The higher this ratio is, the higher the confidence that the best solution is the correct solution. However there is no simple way to determine what the optimal value for this threshold should be. In practice, it is usually set based on empirical results, and typical values vary from 1.5 to 3.0. RTKLIB uses 3.0 as a default value for this threshold which is a fairly conservative value, especially when large numbers of satellites are available for ambiguity resolution. If too low a value is chosen, false fixes will be common, but too high a value will lead to unnecessarily low fix rates. In general, if the underlying GNSS model strength is higher, a lower threshold can be used. The GNSS model strength will be affected by many parameters including the number of tracked satellites, the measurement precision, the number of measurement epochs , the number of used frequencies, and many others. If the model strength is high, then this can be reduced, if the model strength is very low, the threshold should be increased.

Teunissen and Verhagen make a compelling argument in this paper (and several others) that the AR ratio threshold should be adjusted not only for different solution environments but also on a epoch by epoch basis within a single solution. They argue that as the model strength varies, the threshold should be adjusted such that there is a fixed possibility of an incorrect solution.

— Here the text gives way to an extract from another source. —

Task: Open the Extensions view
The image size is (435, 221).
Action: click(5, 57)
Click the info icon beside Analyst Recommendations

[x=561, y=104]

It turns out that the exact model strength is very difficult to calculate and that the relationship between model strength and the optimal threshold is also complicated. They propose a solution in which model strength is estimated from two parameters; (1) the number of satellites, and (2) an estimate of the ambiguity resolution failure rate based on the covariance matrix of the float ambiguities. These two values are then applied to a set of lookup tables, along with a desired failure rate, to calculate an optimal threshold value. The lookup tables are generated using Monte Carlo simulations of various models and model strengths. They named this technique the fixed-failure rate ratio test (FFRT).

They provide examples of Matlab and python code to demonstrate their algorithm which can be downloaded from here along with some documentation to explain how it works. For anyone who wants to understand their methods more completely, this is a very useful tool.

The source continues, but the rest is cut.